» Written task: Write out the data as a numbered list from the line containing "Where should I" through the last line, with both ends included and any blank lines omitted. Leave the pictures out of your answer.

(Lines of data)
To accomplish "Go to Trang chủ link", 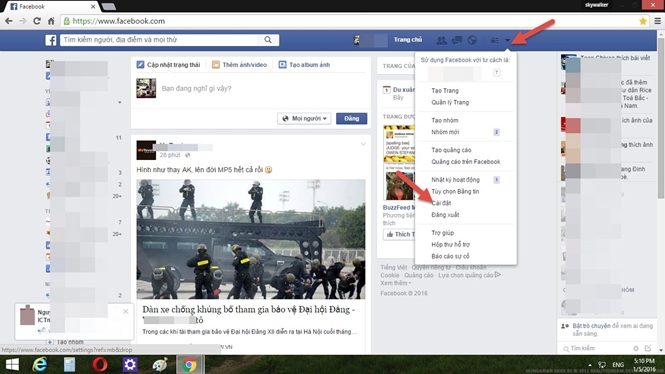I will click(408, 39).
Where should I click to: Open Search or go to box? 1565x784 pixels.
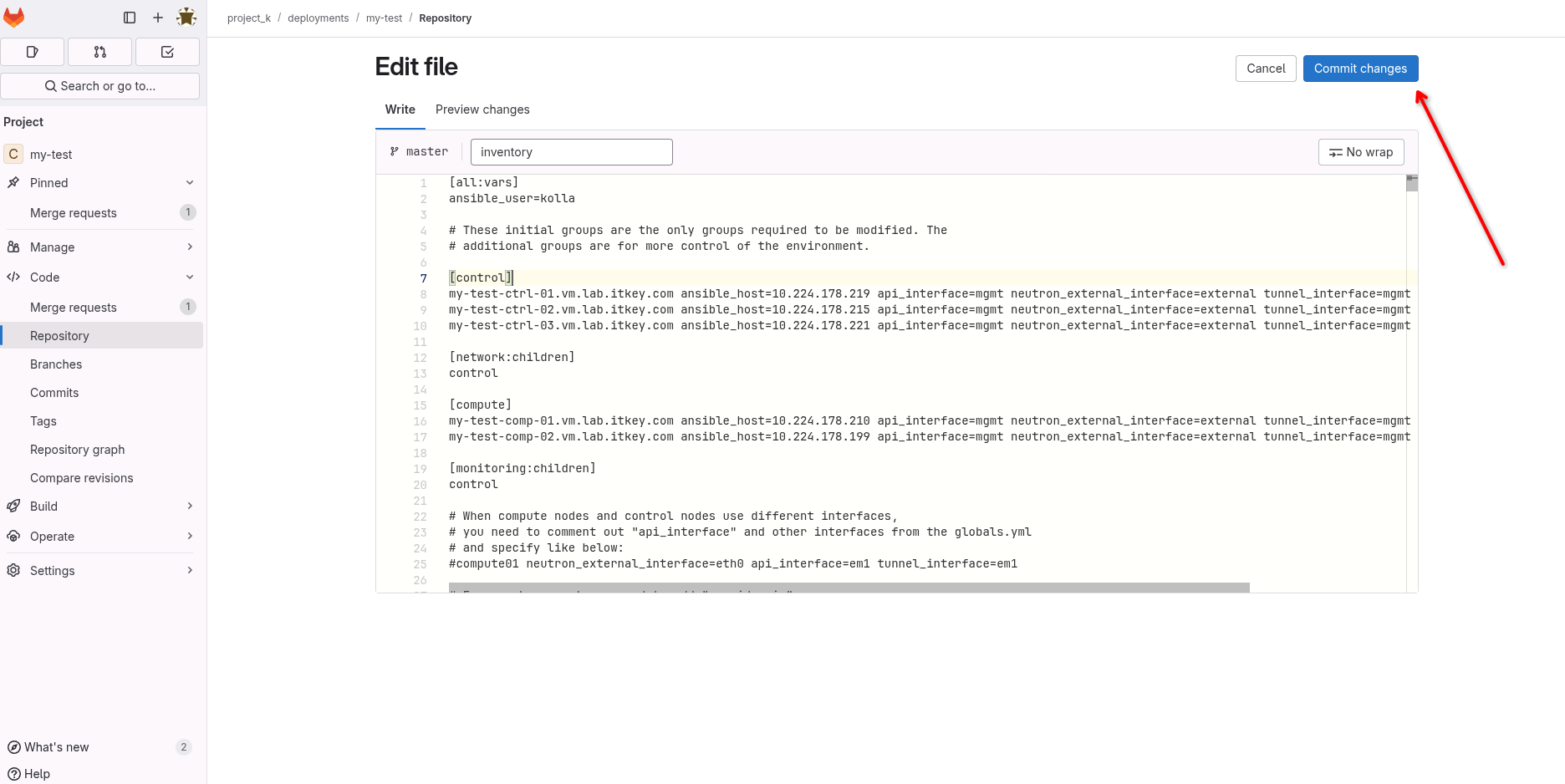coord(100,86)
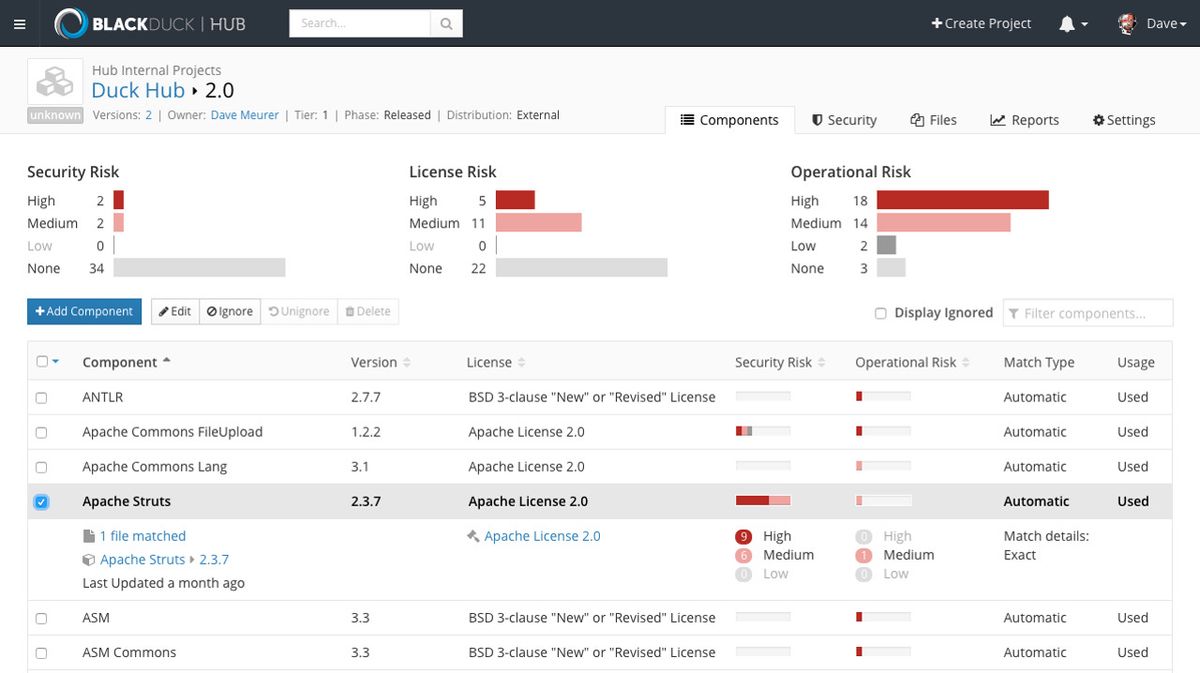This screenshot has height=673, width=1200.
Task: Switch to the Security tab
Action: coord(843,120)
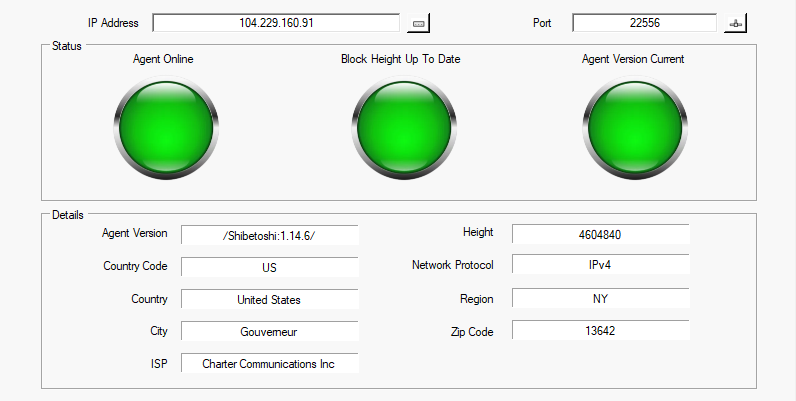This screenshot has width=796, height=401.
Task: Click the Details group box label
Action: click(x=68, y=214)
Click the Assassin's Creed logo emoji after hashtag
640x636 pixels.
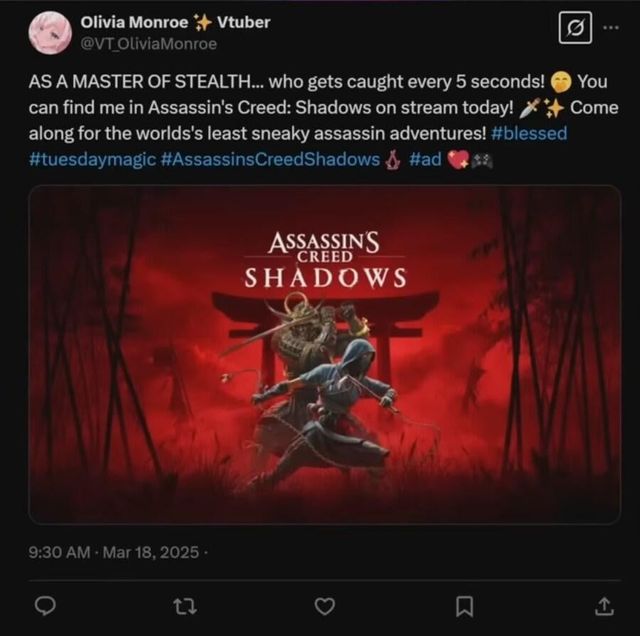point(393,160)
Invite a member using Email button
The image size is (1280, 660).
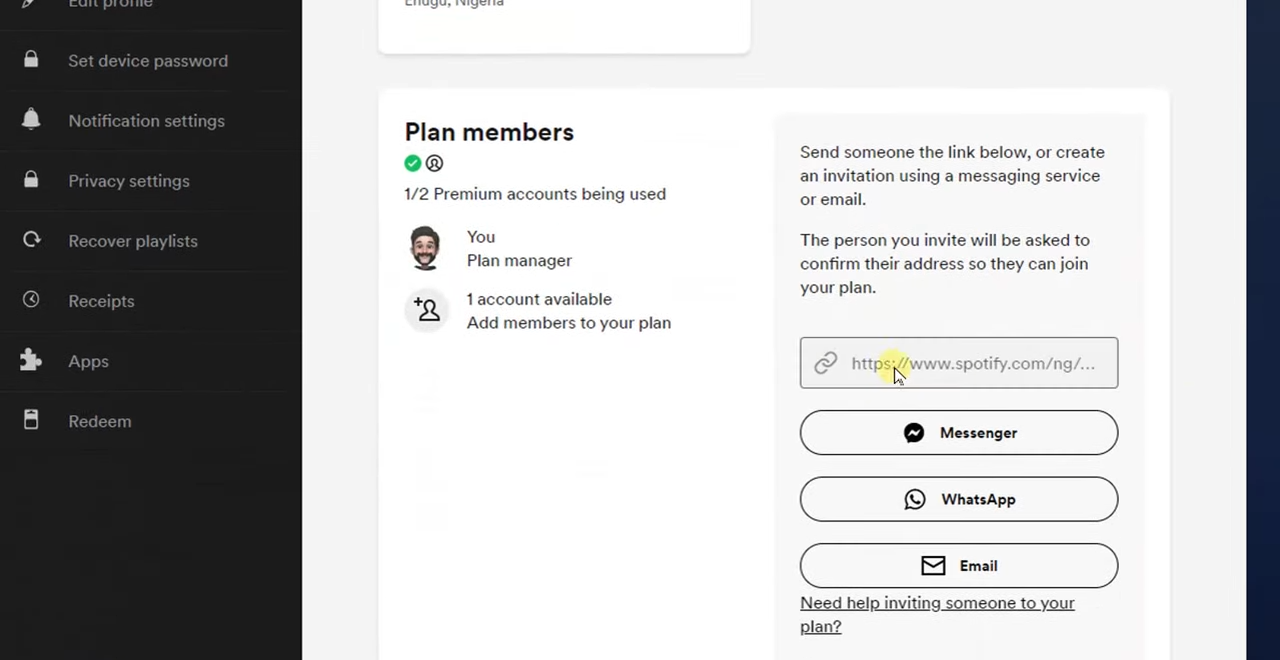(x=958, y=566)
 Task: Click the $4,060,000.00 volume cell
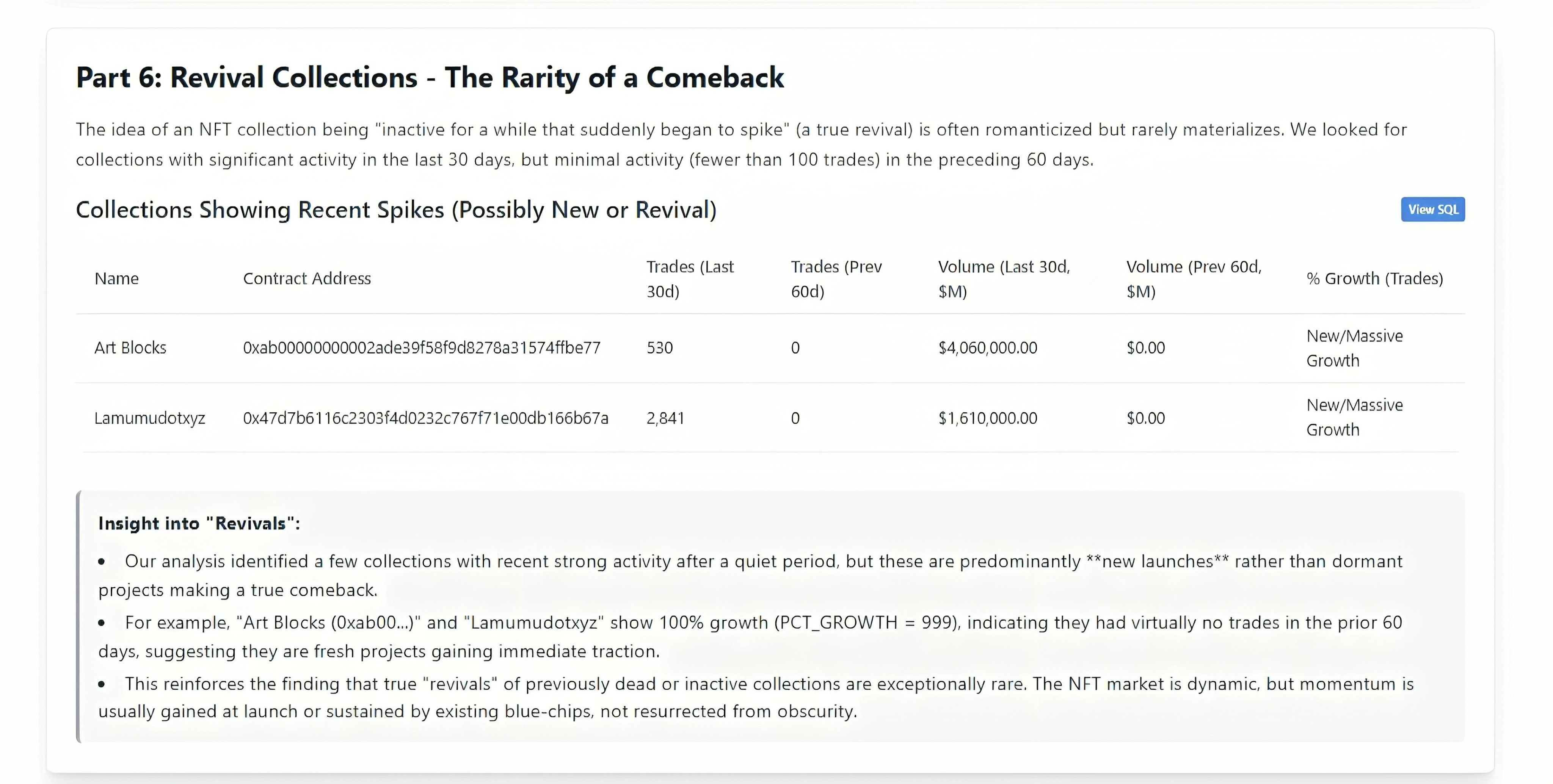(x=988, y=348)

» Answer below:
1. Where should I click to: Open Search or go to box? 1565x784 pixels.
2. coord(100,86)
3. This screenshot has height=673, width=1200.
4. Task: Switch to the Security tab
5. Action: coord(843,120)
6. This screenshot has width=796, height=401.
7. Task: Click the Details group box label
8. Action: click(x=68, y=214)
9. Click the Assassin's Creed logo emoji after hashtag
10. 640x636 pixels.
11. point(393,160)
12. Invite a member using Email button
13. The image size is (1280, 660).
14. (x=958, y=566)
15.  Task: Click the $4,060,000.00 volume cell
16. (x=988, y=348)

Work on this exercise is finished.